Le Pigeon is the right call if you want a French bistro dinner in Portland with a verifiable critical track record and a format that works for two people on a date or a small group celebrating something. It's not the right call if you're looking for a Newberg or wine-country restaurant , for that, see our full Newberg restaurants guide. If you're already in Portland and want French cooking at a comparable or higher investment, Republique in Los Angeles is a useful peer-format reference for what this category can look like at its most polished, though the two cities play the format differently. For a broader Pacific Northwest dinner trip, Single Thread Farm in Healdsburg is the region's answer to the full tasting-menu experience if you want to escalate spend.
For wine country lodging and activity planning around a Portland dinner, our Newberg hotels guide, Newberg wineries guide, and Newberg experiences guide cover the surrounding area. Portland bars after dinner are a separate category , the Newberg bars guide covers the valley side if you're staying local.
| Venue | Price | Booking Difficulty | Value |
|---|---|---|---|
| Le Pigeon | Easy | — | |
| Le Bernardin | $$$$ | Unknown | — |
| Atomix | $$$$ | Unknown | — |
| Lazy Bear | $$$$ | Unknown | — |
| Alinea | $$$$ | Unknown | — |
| Atelier Crenn | $$$$ | Unknown | — |
How Le Pigeon stacks up against the competition.
Dinner is your only option. Le Pigeon operates Monday through Saturday from 5–10 pm with no lunch service. Plan accordingly and book a weeknight if Saturday availability is tight.
Bar seating is a known format at Le Pigeon and a practical choice for solo diners or walk-ins.

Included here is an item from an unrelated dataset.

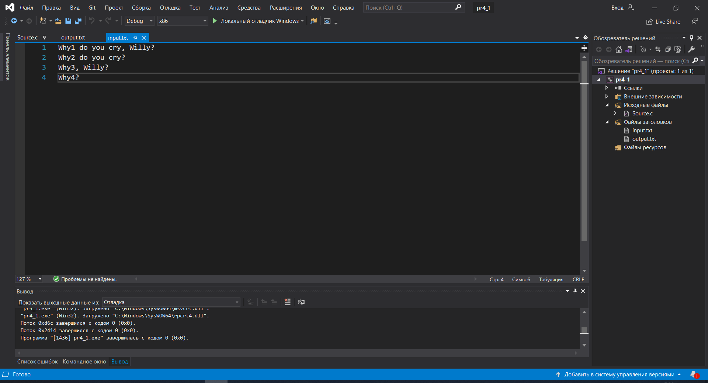Open the x86 platform dropdown

pos(183,21)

It gives you the full menu experience without needing a reserved table in advance — useful given the Easy booking difficulty rating.
Booking difficulty is rated Easy, so a week out is generally sufficient rather than the three-to-four weeks you'd need at harder-to-book Portland spots. That said, Friday and Saturday evenings fill faster — mid-week bookings are the lowest-friction option.

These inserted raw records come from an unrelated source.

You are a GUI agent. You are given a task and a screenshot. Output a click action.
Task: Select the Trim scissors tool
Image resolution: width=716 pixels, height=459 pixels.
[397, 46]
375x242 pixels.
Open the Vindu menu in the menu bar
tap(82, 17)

Yes. The counter and bar format at Le Pigeon suits solo diners well, and the Easy booking rating means you're not fighting for a single seat weeks in advance. It's one of the more practical solo dinner options among Portland restaurants with OAD and La Liste recognition.
Le Pigeon is actually in Portland on East Burnside, not Newberg — confirm the address before you drive. If you're based in the Willamette Valley wine country near Newberg, the dining scene there skews toward winery restaurants rather than chef-driven bistros of this profile.

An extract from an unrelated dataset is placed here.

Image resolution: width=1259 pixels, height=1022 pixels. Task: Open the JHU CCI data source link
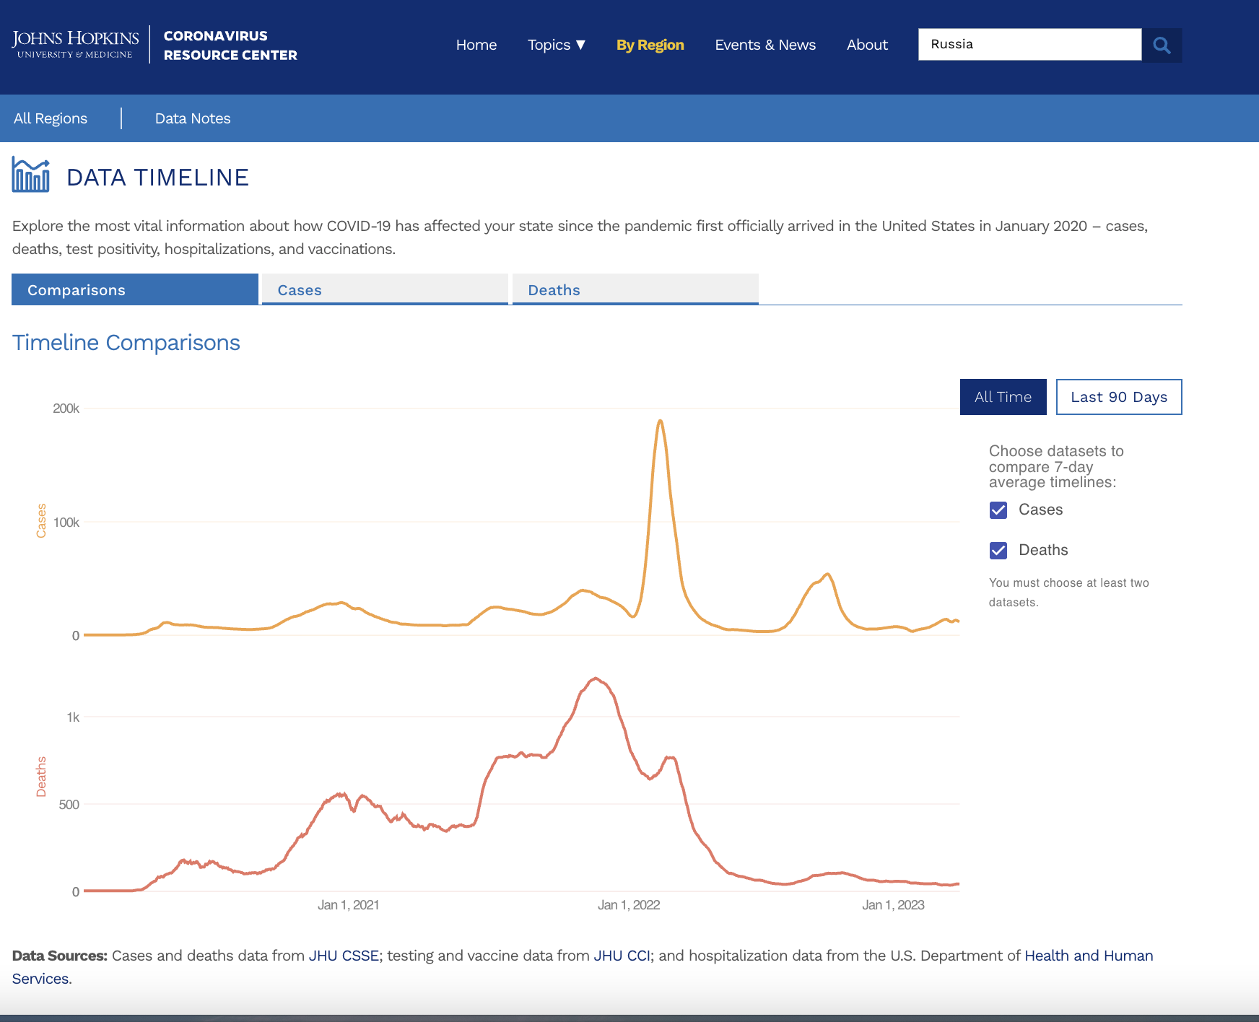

It holds up well for a special occasion dinner: Gabriel Rucker's French bistro carries La Liste recognition (80.5 points in 2025) and an OAD North America ranking, which gives the meal some weight. It's not a white-tablecloth tasting-menu format, so if your occasion calls for that level of formality, manage expectations accordingly.
The bistro format and East Burnside address suggest relaxed but considered dress — not a tie-required room. Nothing in the venue record specifies a dress code, so treat it like a serious neighbourhood restaurant: neat, comfortable, not a special occasion uniform.
Keep this venue in your Pearl passport, rate it after you visit, and track it alongside every other place you collect.